### Aim
According to the pattern-matching document below, which operator is used to compare the singleton literals None, True and False in a literal pattern?

A literal pattern succeeds if the subject value compares equal to the
value expressed by the literal, using the following comparisons rules:
- Numbers and strings are compared using the ``==`` operator.
- The singleton literals ``None``, ``True`` and ``False`` are compared
using the ``is`` operator.
.. _capture_pattern:
Capture Patterns
^^^^^^^^^^^^^^^^
Syntax::
capture_pattern: !"_" NAME
The single underscore (``_``) is not a capture pattern (this is what
``!"_"`` expresses). It is treated as a `wildcard pattern`_.
A capture pattern always succeeds. It binds the subject value to the
name using the scoping rules for name binding established for the
walrus operator in PEP 572. (Summary: the name becomes a local
variable in the closest containing function scope unless there's an
applicable ``nonlocal`` or ``global`` statement.)
In a given pattern, a given name may be bound only once. This
disallows for example ``case x, x: ...`` but allows ``case [x] | x:
...``.
.. _wildcard_pattern:
Wildcard Pattern
^^^^^^^^^^^^^^^^
Syntax::
wildcard_pattern: "_"
A wildcard pattern always succeeds. It binds no name.
.. _constant_value_pattern:
Constant Value Patterns
^^^^^^^^^^^^^^^^^^^^^^^
TODO: Rename to Value Patterns? (But ``value[s]_pattern`` is already
a grammatical rule.)
Syntax::
constant_pattern: attr
attr: name_or_attr '.' NAME
name_or_attr: attr | NAME
The dotted name in the pattern is looked up using the standard Python
name resolution rules. However, when the same constant pattern occurs
multiple times in the same ``match`` statement, the interpreter may cache
the first value found and reuse it, rather than repeat the same
lookup. (To clarify, this cache is strictly tied to a given execution
of a given ``match`` statement.)
The pattern succeeds if the value found thus compares equal to the
subject value (using the ``==`` operator).
Group Patterns
^^^^^^^^^^^^^^
Syntax:
group_pattern: '(' pattern ')'
(For the syntax of ``pattern``, see Patterns above. Note that it
contains no comma -- a parenthesized series of items with at least one
comma is a sequence pattern, as is ``()``.)
A parenthesized pattern has no additional syntax. It allows users to
add parentheses around patterns to emphasize the intended grouping.
.. _sequence_pattern:
Sequence Patterns
^^^^^^^^^^^^^^^^^
Syntax::
sequence_pattern:
| '[' [values_pattern] ']'
| '(' [open_sequence_pattern] ')'
open_sequence_pattern: value_pattern ',' [values_pattern]
values_pattern: ','.value_pattern+ ','?
value_pattern: star_pattern | pattern
star_pattern: '*' (capture_pattern | wildcard_pattern)
(Note that a single parenthesized pattern without a trailing comma is
a group pattern, not a sequence pattern. However a single pattern
enclosed in ``[...]`` is still a sequence pattern.)

### Given data
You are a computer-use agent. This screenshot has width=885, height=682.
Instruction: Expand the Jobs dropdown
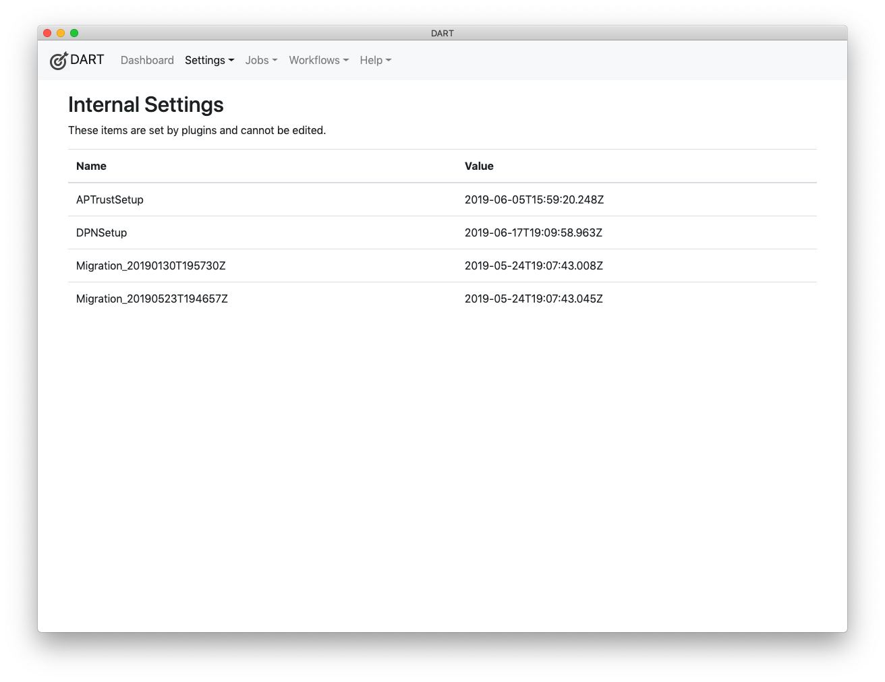260,60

### Response to this task
The is operator.